*** Begin section ***

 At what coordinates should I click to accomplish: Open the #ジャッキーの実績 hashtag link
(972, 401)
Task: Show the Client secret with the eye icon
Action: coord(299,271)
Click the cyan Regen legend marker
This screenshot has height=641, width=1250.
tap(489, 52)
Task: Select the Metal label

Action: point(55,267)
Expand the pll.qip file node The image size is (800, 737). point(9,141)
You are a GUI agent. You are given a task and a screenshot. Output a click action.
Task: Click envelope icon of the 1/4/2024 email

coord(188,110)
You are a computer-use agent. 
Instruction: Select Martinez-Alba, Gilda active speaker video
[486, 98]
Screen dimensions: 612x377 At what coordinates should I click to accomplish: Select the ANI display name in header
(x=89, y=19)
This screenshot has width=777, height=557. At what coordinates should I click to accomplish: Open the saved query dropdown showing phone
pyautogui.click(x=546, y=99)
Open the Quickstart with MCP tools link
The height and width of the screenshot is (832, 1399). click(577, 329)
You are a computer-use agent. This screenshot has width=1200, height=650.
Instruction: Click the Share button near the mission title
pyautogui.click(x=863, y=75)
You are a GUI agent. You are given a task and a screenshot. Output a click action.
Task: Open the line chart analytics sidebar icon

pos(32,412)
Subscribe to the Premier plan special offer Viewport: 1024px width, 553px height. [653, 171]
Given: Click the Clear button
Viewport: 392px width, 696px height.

*** End section ***

- [PROMPT]
Search the material above for the string "computer", and copy every line in which it turns up.

- [OUTPUT FOR THIS EXERCISE]
You are a computer-use agent. 
You are a computer-use agent. This screenshot has width=1200, height=650.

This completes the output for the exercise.